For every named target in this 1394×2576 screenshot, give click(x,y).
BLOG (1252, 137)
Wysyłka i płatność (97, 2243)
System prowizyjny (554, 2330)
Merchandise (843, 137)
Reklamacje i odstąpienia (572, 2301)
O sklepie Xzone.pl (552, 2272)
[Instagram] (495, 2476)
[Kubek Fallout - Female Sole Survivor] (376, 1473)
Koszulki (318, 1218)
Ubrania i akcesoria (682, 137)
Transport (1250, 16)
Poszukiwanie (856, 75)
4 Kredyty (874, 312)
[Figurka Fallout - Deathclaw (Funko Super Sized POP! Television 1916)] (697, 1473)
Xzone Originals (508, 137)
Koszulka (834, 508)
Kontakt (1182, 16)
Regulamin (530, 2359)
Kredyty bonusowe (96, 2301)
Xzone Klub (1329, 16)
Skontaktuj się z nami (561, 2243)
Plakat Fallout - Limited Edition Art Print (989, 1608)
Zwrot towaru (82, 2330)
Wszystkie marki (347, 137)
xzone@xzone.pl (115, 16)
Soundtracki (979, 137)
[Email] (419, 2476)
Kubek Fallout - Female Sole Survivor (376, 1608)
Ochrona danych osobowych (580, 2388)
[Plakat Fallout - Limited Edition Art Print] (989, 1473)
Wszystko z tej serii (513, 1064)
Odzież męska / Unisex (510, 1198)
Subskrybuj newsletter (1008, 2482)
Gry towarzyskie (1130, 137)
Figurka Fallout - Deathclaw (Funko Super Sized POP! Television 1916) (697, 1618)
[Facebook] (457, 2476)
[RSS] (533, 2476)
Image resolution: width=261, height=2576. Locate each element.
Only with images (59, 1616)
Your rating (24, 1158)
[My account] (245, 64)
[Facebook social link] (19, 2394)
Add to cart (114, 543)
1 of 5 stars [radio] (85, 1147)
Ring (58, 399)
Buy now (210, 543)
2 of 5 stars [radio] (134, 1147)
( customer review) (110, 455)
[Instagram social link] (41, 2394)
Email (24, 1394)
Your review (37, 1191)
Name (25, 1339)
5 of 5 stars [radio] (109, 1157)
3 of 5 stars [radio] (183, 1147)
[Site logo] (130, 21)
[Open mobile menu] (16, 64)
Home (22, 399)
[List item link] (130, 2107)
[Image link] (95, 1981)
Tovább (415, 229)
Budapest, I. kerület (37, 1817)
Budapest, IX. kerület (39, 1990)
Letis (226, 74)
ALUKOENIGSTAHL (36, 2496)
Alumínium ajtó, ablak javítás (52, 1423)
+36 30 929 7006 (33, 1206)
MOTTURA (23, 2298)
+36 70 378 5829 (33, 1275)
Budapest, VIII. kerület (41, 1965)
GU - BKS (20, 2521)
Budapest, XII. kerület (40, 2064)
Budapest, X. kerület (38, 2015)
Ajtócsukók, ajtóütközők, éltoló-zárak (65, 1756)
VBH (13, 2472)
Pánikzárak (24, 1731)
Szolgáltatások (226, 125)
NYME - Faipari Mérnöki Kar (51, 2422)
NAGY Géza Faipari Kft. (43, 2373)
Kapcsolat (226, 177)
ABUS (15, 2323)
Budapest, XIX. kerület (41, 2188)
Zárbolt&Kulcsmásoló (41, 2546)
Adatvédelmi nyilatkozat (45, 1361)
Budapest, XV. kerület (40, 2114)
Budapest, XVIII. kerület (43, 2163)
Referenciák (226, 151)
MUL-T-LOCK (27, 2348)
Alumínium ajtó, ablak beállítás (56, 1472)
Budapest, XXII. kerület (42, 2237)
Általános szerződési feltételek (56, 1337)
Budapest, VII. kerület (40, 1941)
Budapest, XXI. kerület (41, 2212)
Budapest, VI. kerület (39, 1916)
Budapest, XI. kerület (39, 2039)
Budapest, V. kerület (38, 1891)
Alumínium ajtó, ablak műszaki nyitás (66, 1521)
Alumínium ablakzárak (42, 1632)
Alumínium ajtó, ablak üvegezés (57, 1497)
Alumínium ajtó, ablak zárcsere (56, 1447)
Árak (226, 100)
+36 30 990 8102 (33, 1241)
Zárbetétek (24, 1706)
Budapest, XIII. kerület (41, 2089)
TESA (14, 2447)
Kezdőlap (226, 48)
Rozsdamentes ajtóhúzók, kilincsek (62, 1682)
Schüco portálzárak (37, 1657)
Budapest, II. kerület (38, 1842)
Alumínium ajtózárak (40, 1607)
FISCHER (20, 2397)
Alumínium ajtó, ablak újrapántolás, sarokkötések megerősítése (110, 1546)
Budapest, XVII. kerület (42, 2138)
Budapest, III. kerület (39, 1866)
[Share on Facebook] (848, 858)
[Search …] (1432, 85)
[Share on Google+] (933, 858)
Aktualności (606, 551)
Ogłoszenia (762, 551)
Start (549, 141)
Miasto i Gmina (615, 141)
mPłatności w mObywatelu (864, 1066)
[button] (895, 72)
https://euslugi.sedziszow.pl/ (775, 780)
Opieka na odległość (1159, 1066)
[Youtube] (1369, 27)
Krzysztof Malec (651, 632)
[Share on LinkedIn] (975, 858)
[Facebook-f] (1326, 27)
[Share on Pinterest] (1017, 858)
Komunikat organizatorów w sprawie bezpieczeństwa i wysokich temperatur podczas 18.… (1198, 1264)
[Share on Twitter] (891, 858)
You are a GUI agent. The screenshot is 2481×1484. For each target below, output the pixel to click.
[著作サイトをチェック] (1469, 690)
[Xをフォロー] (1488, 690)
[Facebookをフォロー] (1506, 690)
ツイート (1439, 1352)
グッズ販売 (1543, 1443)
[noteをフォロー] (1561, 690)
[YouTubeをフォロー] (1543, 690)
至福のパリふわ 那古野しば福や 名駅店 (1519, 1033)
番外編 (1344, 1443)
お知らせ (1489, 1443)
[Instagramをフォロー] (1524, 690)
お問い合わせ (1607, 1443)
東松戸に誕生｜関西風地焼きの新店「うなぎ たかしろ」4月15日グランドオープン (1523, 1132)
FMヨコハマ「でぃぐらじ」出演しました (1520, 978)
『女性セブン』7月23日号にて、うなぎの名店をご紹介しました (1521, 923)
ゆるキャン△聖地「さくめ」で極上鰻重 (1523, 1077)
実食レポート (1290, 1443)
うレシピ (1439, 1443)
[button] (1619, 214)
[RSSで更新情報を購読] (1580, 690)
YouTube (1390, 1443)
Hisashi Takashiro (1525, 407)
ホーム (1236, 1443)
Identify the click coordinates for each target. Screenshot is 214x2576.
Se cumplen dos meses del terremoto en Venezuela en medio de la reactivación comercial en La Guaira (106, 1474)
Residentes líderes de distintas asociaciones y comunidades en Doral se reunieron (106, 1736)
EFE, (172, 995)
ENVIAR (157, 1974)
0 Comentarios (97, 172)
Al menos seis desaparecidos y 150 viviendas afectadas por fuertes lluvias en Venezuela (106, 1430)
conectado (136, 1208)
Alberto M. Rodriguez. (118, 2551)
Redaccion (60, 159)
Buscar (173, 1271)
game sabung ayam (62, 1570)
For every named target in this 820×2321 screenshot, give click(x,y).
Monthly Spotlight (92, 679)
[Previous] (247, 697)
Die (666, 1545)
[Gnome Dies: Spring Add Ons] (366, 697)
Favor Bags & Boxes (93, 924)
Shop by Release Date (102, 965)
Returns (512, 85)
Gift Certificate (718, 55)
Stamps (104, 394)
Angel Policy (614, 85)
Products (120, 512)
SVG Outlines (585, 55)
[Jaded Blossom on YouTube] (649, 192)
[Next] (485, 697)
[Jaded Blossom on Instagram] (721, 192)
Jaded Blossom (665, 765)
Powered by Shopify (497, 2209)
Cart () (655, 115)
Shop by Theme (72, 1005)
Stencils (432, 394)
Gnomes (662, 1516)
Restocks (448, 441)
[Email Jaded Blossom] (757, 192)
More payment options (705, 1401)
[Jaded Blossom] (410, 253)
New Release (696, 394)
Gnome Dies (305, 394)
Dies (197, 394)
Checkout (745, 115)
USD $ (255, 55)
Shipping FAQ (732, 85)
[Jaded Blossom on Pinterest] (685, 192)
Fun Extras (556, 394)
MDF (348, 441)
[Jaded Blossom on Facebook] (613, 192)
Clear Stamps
---+---
_WORK TASK_
Taking the records above, retype every line from the one with "mPłatności w mObywatelu (864, 1066)" down to the one with "Se cumplen dos", exactly and with nothing else.

_OUTPUT BELOW_
mPłatności w mObywatelu (864, 1066)
[button] (895, 72)
https://euslugi.sedziszow.pl/ (775, 780)
Opieka na odległość (1159, 1066)
[Youtube] (1369, 27)
Krzysztof Malec (651, 632)
[Share on LinkedIn] (975, 858)
[Facebook-f] (1326, 27)
[Share on Pinterest] (1017, 858)
Komunikat organizatorów w sprawie bezpieczeństwa i wysokich temperatur podczas 18.… (1198, 1264)
[Share on Twitter] (891, 858)
You are a GUI agent. The screenshot is 2481×1484. For each target below, output the pixel to click.
[著作サイトをチェック] (1469, 690)
[Xをフォロー] (1488, 690)
[Facebookをフォロー] (1506, 690)
ツイート (1439, 1352)
グッズ販売 (1543, 1443)
[noteをフォロー] (1561, 690)
[YouTubeをフォロー] (1543, 690)
至福のパリふわ 那古野しば福や 名駅店 (1519, 1033)
番外編 (1344, 1443)
お知らせ (1489, 1443)
[Instagramをフォロー] (1524, 690)
お問い合わせ (1607, 1443)
東松戸に誕生｜関西風地焼きの新店「うなぎ たかしろ」4月15日グランドオープン (1523, 1132)
FMヨコハマ「でぃぐらじ」出演しました (1520, 978)
『女性セブン』7月23日号にて、うなぎの名店をご紹介しました (1521, 923)
ゆるキャン△聖地「さくめ」で極上鰻重 (1523, 1077)
実食レポート (1290, 1443)
うレシピ (1439, 1443)
[button] (1619, 214)
[RSSで更新情報を購読] (1580, 690)
YouTube (1390, 1443)
Hisashi Takashiro (1525, 407)
ホーム (1236, 1443)
Identify the click coordinates for each target. Screenshot is 214x2576.
Se cumplen dos meses del terremoto en Venezuela en medio de la reactivación comercial en La Guaira (106, 1474)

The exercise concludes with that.